11. LANL Finishing Team Accomplishments in FY98 

J. Buckingham, L. Goodwin, C. Munk, L. Saunders, S. Thompson, S. Ueng, D. Ricke, and M. Mundt 
Joint Genome Institute, Center for Human Genome Studies, Los Alamos National Laboratory, Los Alamos, NM 87545 
buck@telomere.lanl.gov 

In response to the Joint Genome Institute's goal of finishing 20 MB of high quality sequence, the Finishing Team was formed at Los Alamos National Laboratory's Center for Human Genome Studies. The task for this diverse group of biologists, computer scientists and mathematicians was to design an efficient process to quickly close clone projects and bring the sequence quality up to a high standard. The tools to do this job were largely untested and disorganized, and many new protocols and strategies had to be formulated to address problems, even as the "conditions of contest" changed over the past year. Timely feedback to reduce unnecessary work was also an important factor to our success. 

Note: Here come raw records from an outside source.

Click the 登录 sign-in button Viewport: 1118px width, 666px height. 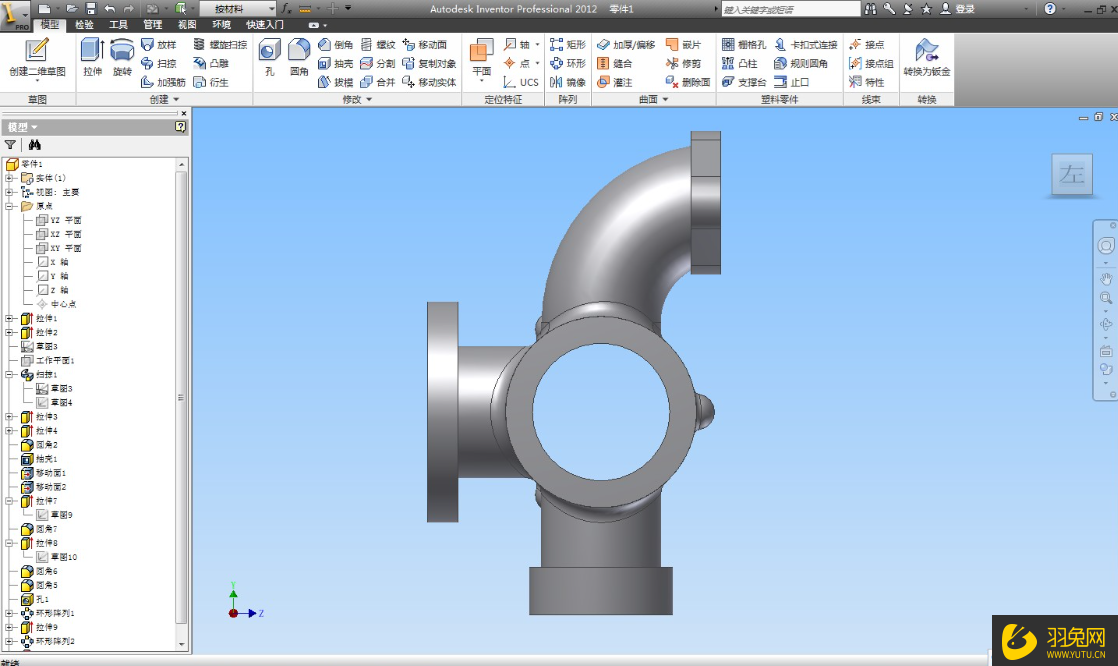964,9
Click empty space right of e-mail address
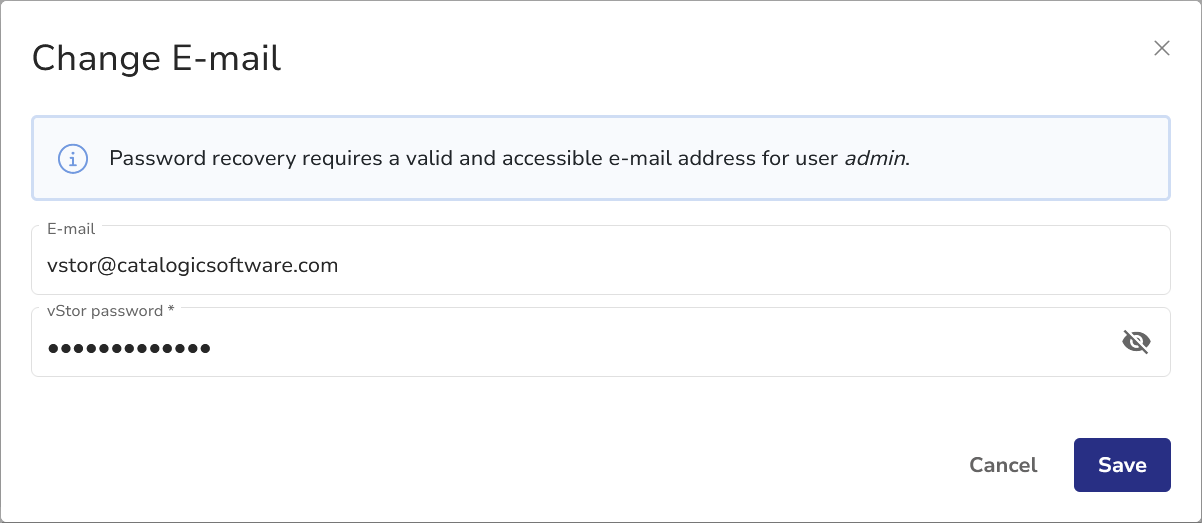 (750, 265)
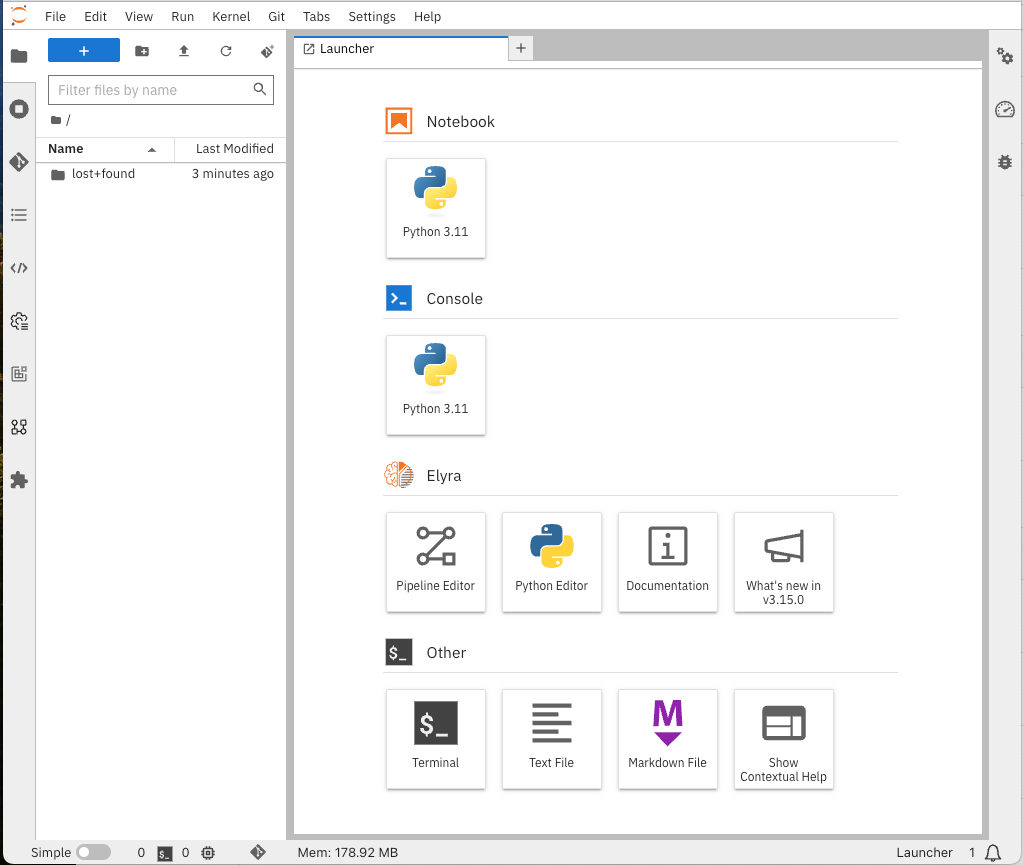1023x865 pixels.
Task: Open Extension Manager puzzle icon
Action: [18, 480]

Initially, LANL's sequencing capacity was directed at the double-ended plasmid SASE approach, using TAQ and later TAQ-fs. Two major improvements were switches to BigDye terminator reactions for production and ET dye primer chemistry on ABI 373's for finishing. The boost in quality from these two process changes was quite evident using both our own base caller and Phred. Phred, Phrap, and Consed had not previously been used at LANL, so several technicians went through UNIX training to become specialists at interacting with these programs. Auxiliary Java programs were also designed to analyze Phrap assembly structure and to suggest finishing reactions consisting of dye primer redos and primer walks. A paper trail system was converted to an automatic submission system for our oligo synthesizers. Following the lead of the production crew, we now use halfTERM (Genpak,Ltd.) with BigDye for our primer walks. In addition, we are adding DMSO to the formulation to improve the reactions. We have also used shatter libraries successfully and transposons not so successfully to close final difficult gaps that exist due to, for example, high GC content. Part of our automation schemes included the use of Hydras and multichannel pipettors for setting up finishing reactions. 

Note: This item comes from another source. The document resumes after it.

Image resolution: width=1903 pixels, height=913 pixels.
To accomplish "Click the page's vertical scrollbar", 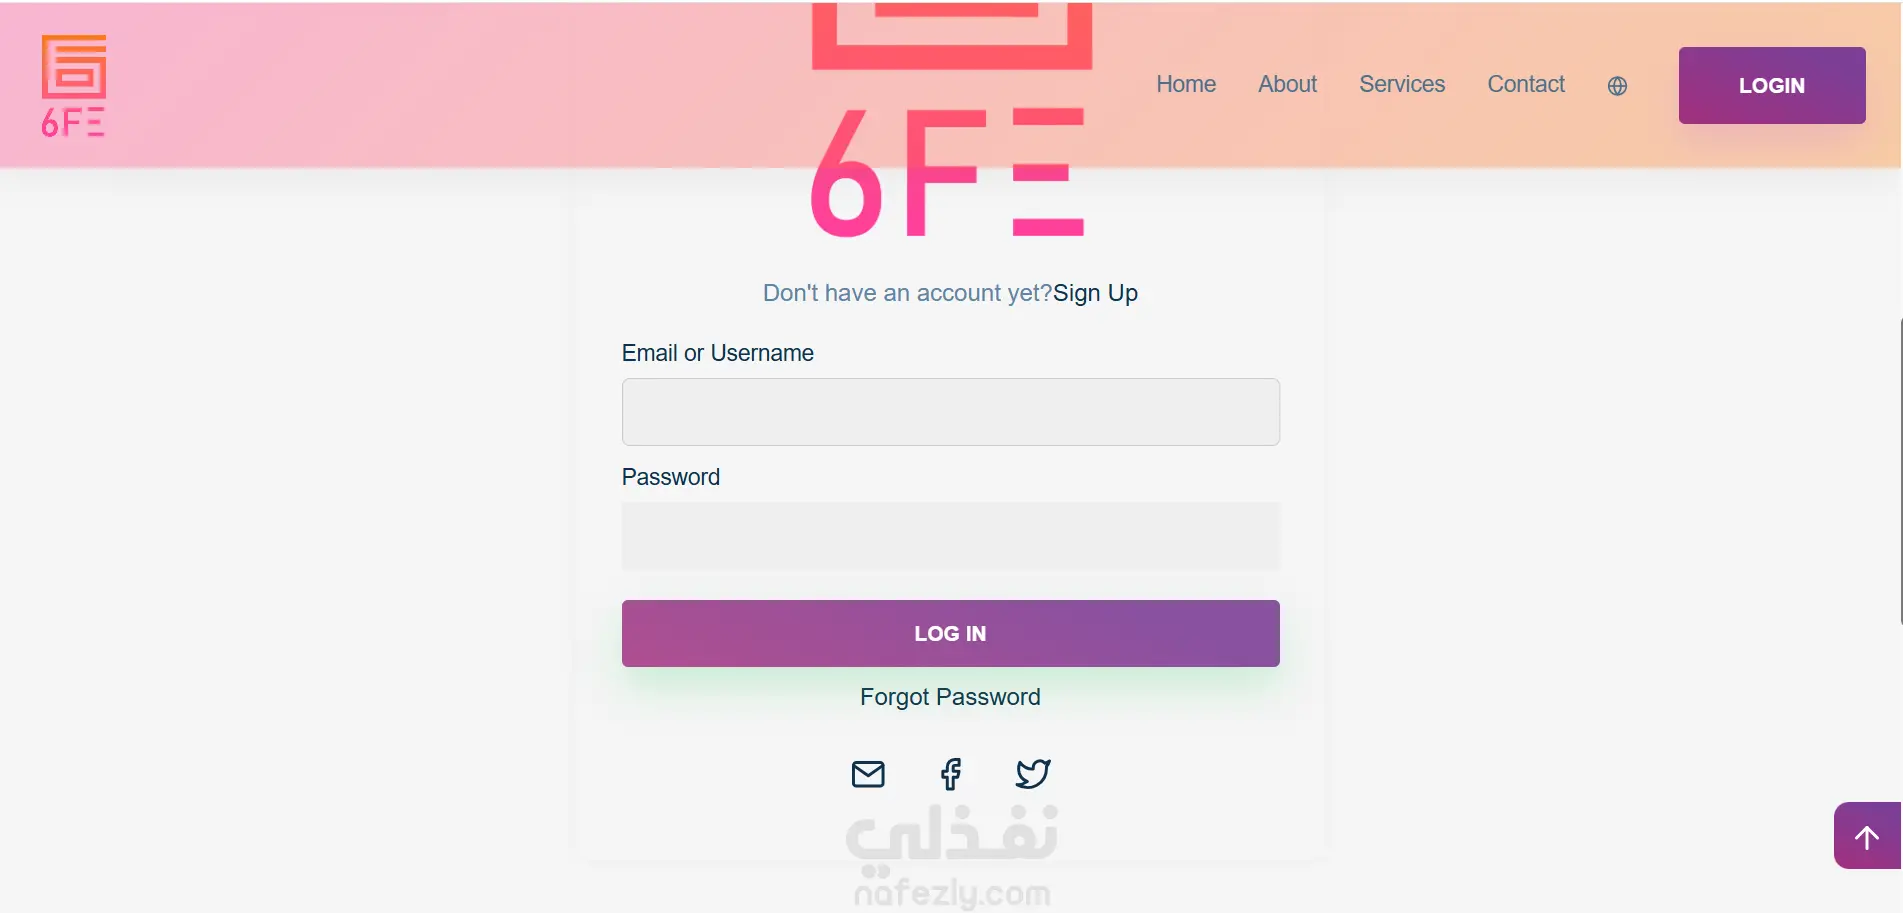I will click(1900, 470).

We are now streamlining our approach to efficiently address the issues involved with "draft" sequencing. We have defined a prefinishing step based on our "Strand Gap" report that will also help evaluate cost functions to feed back to our production team to determine level of shotgun required. Research plans include trying halfTERM with dye primer reactions and working with the Mermade oligo synthesizer that should be delivered in the next few months. We are also investigating the potential benefits of programming robots to select templates for reaction set ups and weighing these against potential disadvantages such as reduced quality. We will present relevant statistics to demonstrate the quality of our finishing reactions and their utility in alignments to our final consensus. This work contributed to the completion of 2.8Mb of sequence in FY98. Supported by US DOE under contract W-7405-ENG-36.